Considerations regarding the OBSOLESCENCE of Archival Media

      Are you one of the few willing to admit they once bought eight-track tapes? If not, are you old enough to have the same album on LP, then cassettes, then CDs—and now you're looking at MP3? If so, you understand the transitory nature of storing data on "current" technology. For those of us who've owned personal computers for over twenty years, the continual re-archiving of our data is a growing problem.

      The lifetime of engraved stone, though finite, has yet to be determined. A substantial percentage of Egyptian hieroglyphics are still readable thousands of years after their creation. Yet the data I placed on five and a quarter inch floppy disks some twenty years ago is almost entirely beyond my reach. (Completely gone are the punched card decks, and the large reels from the giant computer tape machines.)

      In truth, a larger percentage of my computer data is less available than the music placed on seventy-eight rpm shellac recordings. Even Edison cylinders, well over a hundred years old, are more accessible than those five and a quarter inch floppy disks. And we still buy and sell long-playing (thirty-three and a third rpm) recordings, a technology over fifty years old. (How many people recall that talking books, now ubiquitous on cassette, once existed on records at sixteen and two-thirds rpm?)

      Which leaves us where? For one thing, we no longer have monks hand-copying manuscripts. Now, the problems of replicating information in analog media have been replaced by the more rapid obsolescence of digital media. Note this transformation did not begin with the computer. Print, movies, sound and video recordings all preceded digital, and all are pretty good replicators, certainly far better than hand replication. But while they are faster and more accurate replicators than monks, their longevity soon came into question.

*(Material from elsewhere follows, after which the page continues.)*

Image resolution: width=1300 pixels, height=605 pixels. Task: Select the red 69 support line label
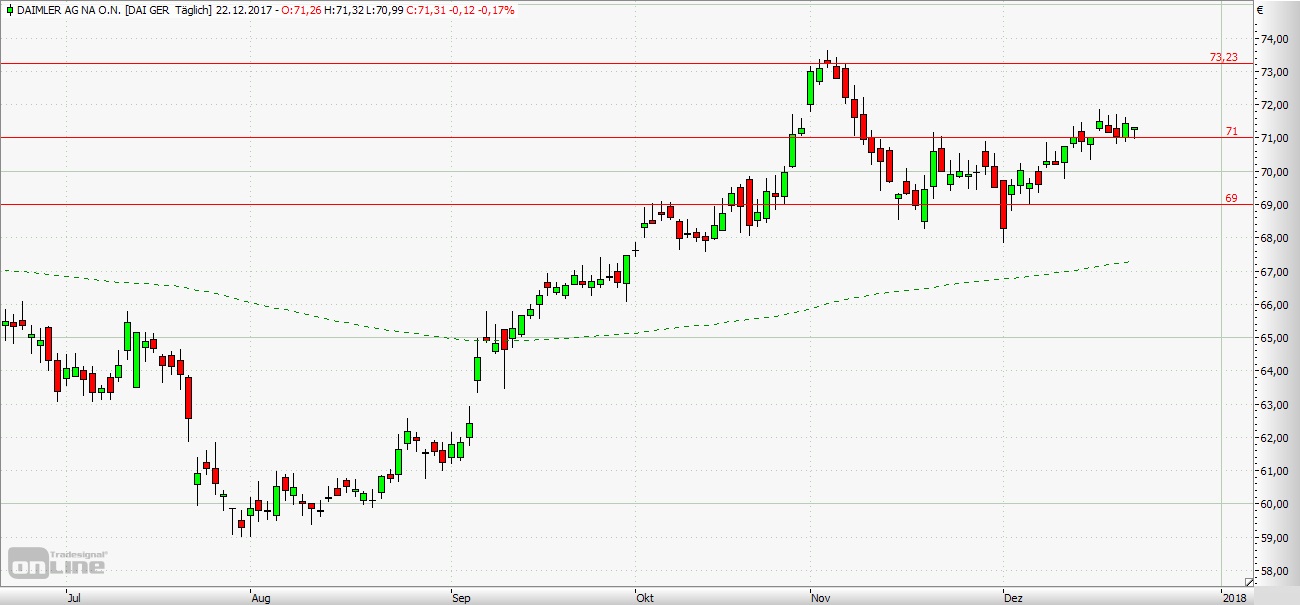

Books lose pages, sound and video blurs after several generations, and we're being continually asked for donations to restore old films.

      These media, while not digital, were mechanical, a mechanical replication that kept improving because machines kept improving. Eventually, machines found their ultimate expression—the computer as digital machine. Computers dominate information because they improve themselves (evolve, if you will) faster than any previous information technology.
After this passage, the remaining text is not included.